Daily Archives: January 5, 2023

Are You Okay?

 

Are You Okay?

Dr. Bob Odom, Ph. D.

January 5, 2023

As we begin a new year, I want to talk about a subject that is getting more attention, which is a good thing. Recognition of mental health issues is an important step forward. For too long, we have avoided discussing mental health, and those needing help have missed opportunities to do so.

One of my favorite sayings is that it is okay to be okay. It is equally okay to admit that you have an issue and seek the help you need. Between Covid, the Flu, rising prices, the rise in the attention on crime, and other issues, we have seen an increase in mental health issues. It is my opinion, and the opinion of others, that we have yet to see the impact of Covid and being quarantined for that period.

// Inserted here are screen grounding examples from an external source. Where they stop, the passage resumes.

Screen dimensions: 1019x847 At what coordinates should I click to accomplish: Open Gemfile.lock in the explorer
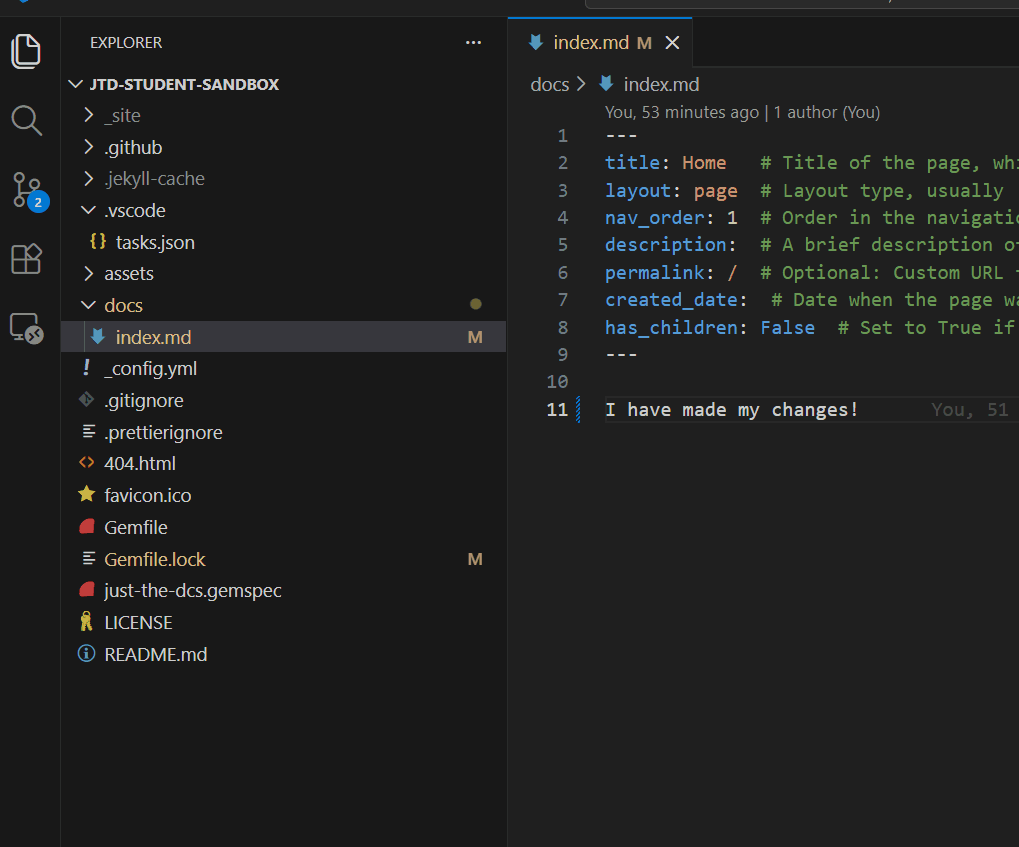(x=155, y=560)
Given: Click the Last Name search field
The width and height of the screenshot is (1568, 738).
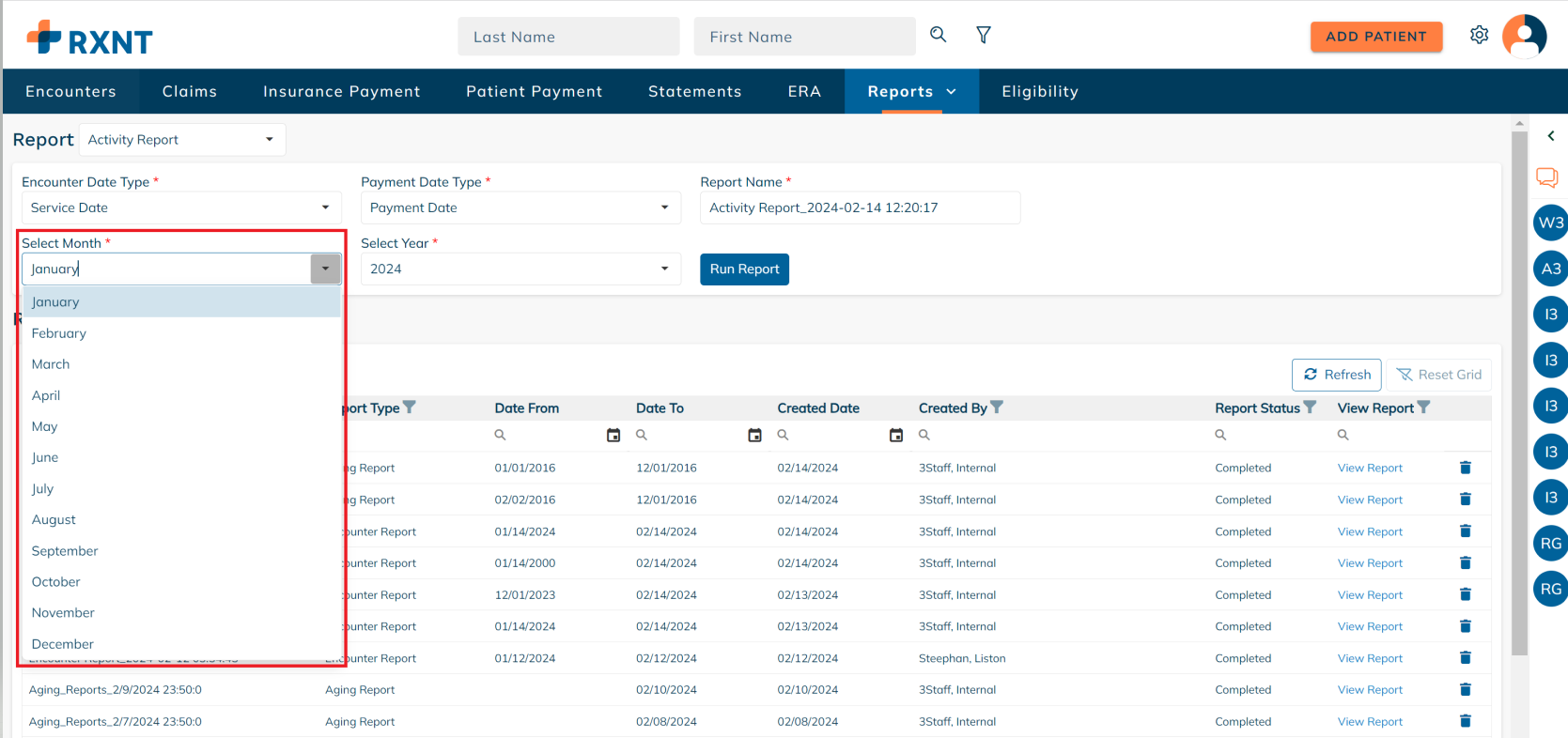Looking at the screenshot, I should 568,37.
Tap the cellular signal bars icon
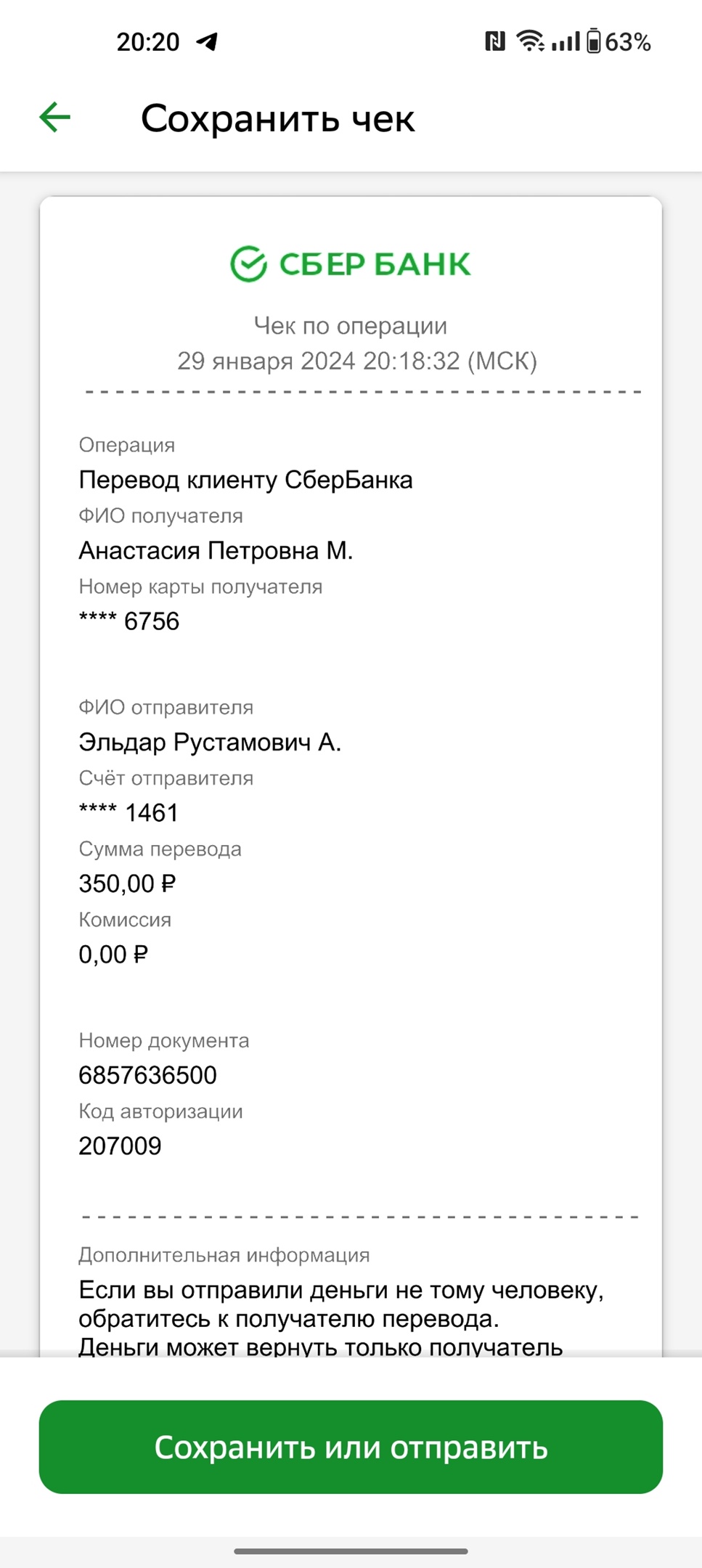This screenshot has width=702, height=1568. click(566, 41)
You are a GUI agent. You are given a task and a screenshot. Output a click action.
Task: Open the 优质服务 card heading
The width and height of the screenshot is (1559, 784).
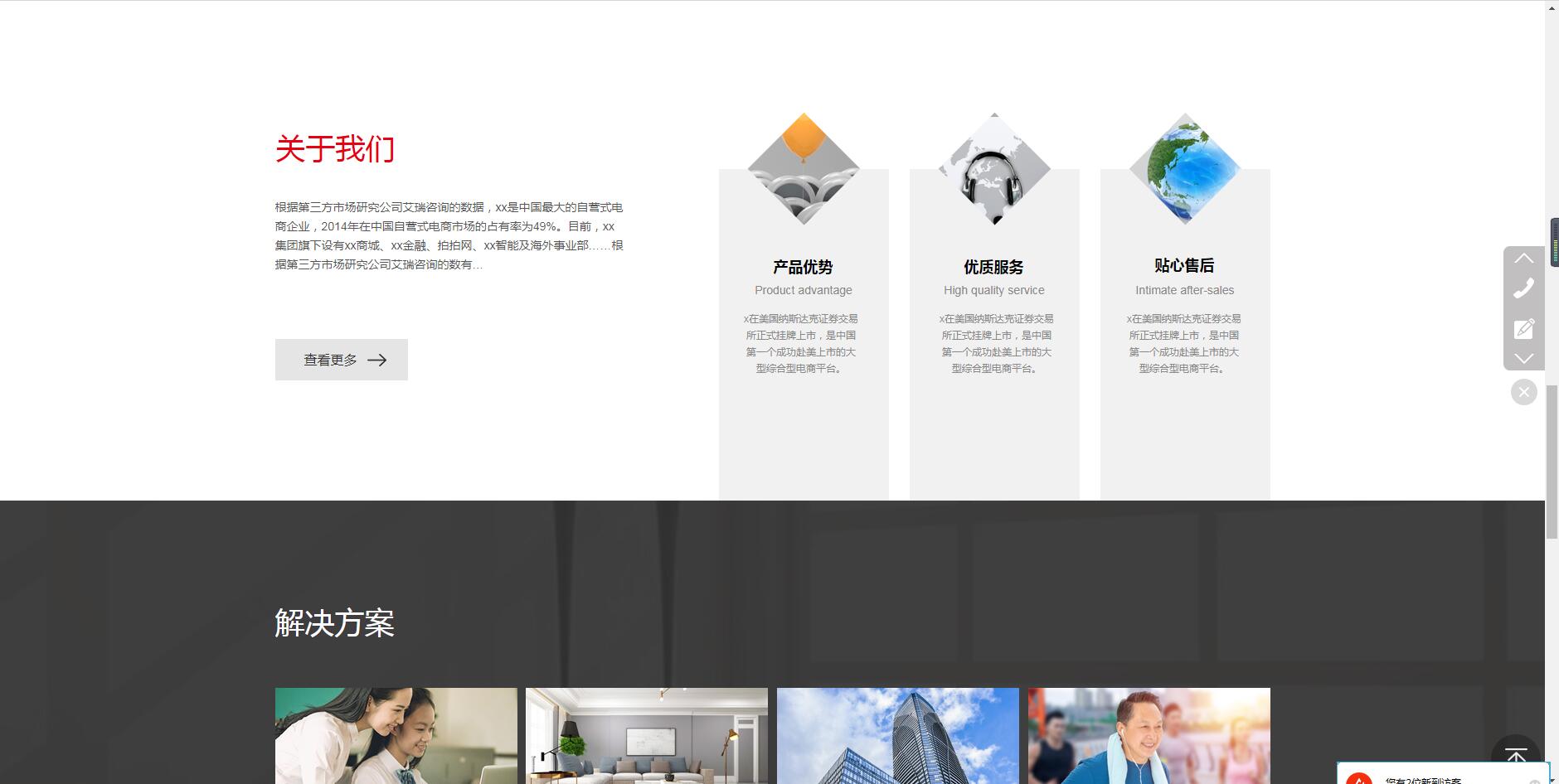[993, 267]
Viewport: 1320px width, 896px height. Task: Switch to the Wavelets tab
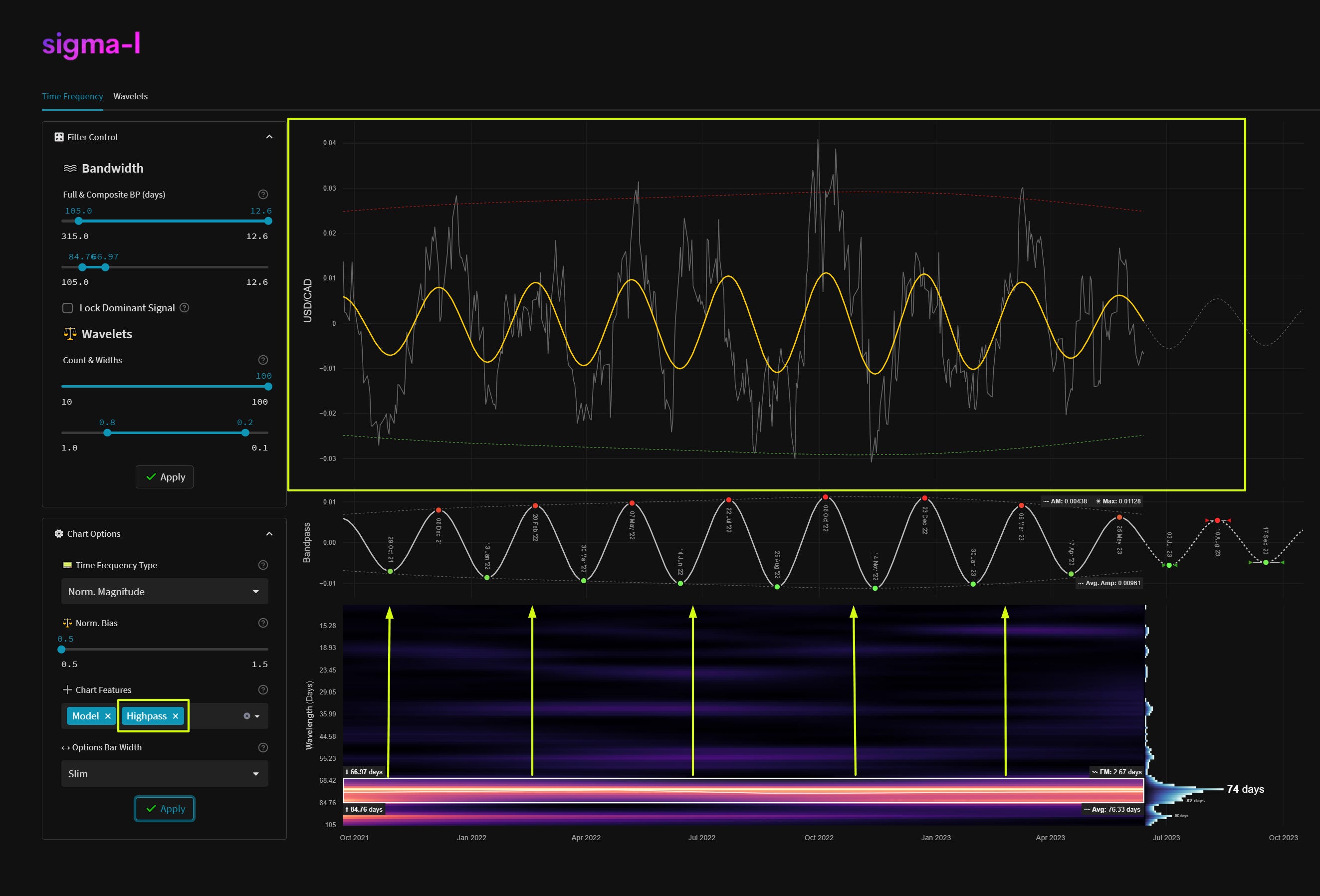(x=131, y=96)
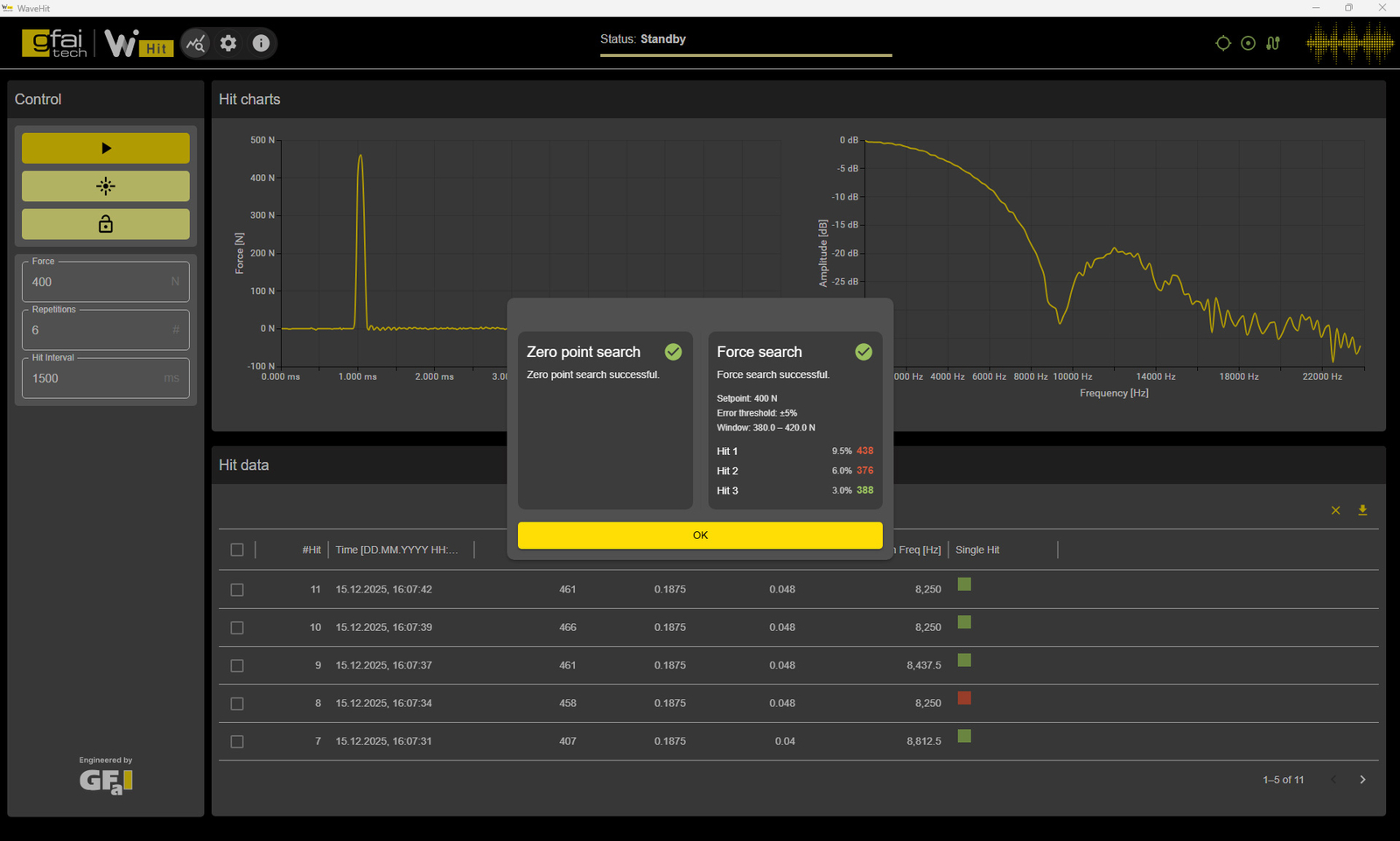Go to next page of hit data

[1362, 780]
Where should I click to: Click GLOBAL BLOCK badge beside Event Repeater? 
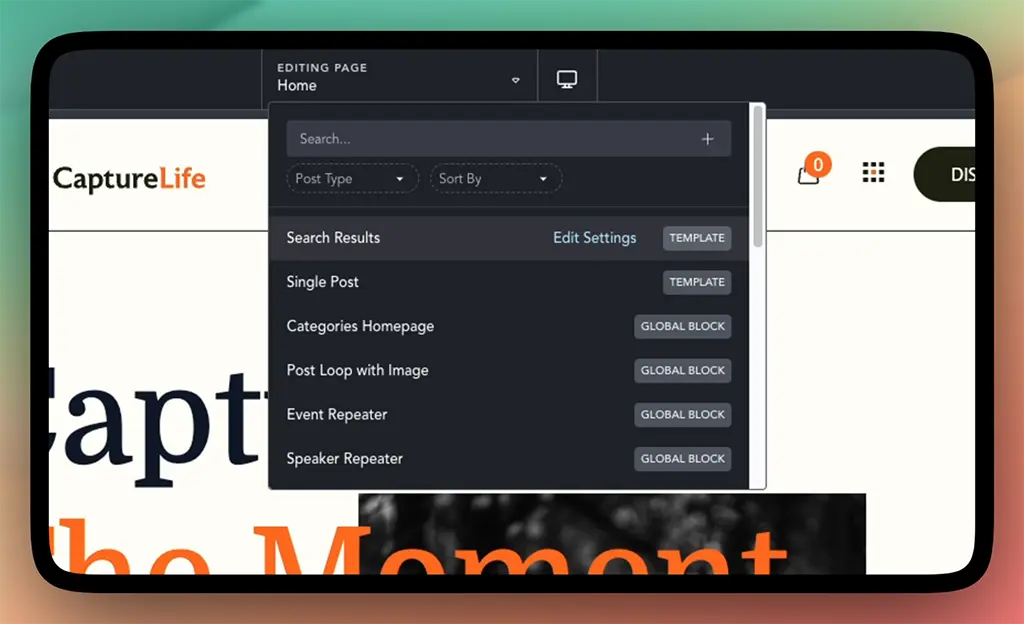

If you are having a mental crisis, increased depression, and anxiety, it is important to get the help you need. Getting help may start with sharing your feelings with someone you can trust. Sometimes talking these things out can begin the process of healing. This is critical because we have often been discouraged from talking about our deficits. There is a fear that people will look at us differently. And unfortunately, that has been the case too many times.

That leads me to our discussion. For the one witnessing someone struggle mentally or emotionally, we can ask, “Are you okay?” Or “how do you feel?” The key to asking this question is to be ready to listen to the response. Unfortunately, too often ask such questions but are not interested in the answer. We are too busy. We are too afraid of the emotions they may be exhibited. We are too quick to try to solve problems rather than listen.

I can remember being asked this question, and as I began to share, I saw the person across from me become distracted. Their eyes began to glaze over. In truth, he did not want me to share; it was just a formality on his part.  This experience made me think about how I respond to people when I ask them how they are doing and how I respond. Do I want them to answer the question honestly, or do I want them to reply with the standard answer, I am good?

The Bible is the source of great truths. One of those truths is that we should be quick to listen and slow to speak (James 1:19). This applies here. Being quick to listen means we pay attention to what is being said. It means asking follow-up questions to get the person talking and going deeper into what is afflicting them. Listening does not mean that we are thinking of our response or trying to figure out how we will counsel them. Too often, this causes us to miss important cues that reveal much about the person.

When someone shares where there are mentally or emotionally, we do not have to have answers. What we need is to show empathy and love. The fact that they are sharing is critical. We show love by listening. We guard against making the discussion about us and keep it focused on the person talking. Too often, we begin to share our war stories, but this can cause the person sharing to shut down and stop talking. There may be a time to share our story but give time for the person to share before we do that.

Finally, do not judge the person. Too often, we can minimize what the person is going through, but this can make them feel small and inconsequential. We can make them think that what they are experiencing is unimportant, leading to them shutting down and causing more tension and anxiety.

Questions to consider:

  1. Are you a good listener? If not, why?
  2. Do you become distracted when others share what they are experiencing? If so, what can you do to change this?
  3. Do you feel pressure to solve problems rather than listen to what the person is saying?
  4. What questions can you ask to clarify the person’s feelings?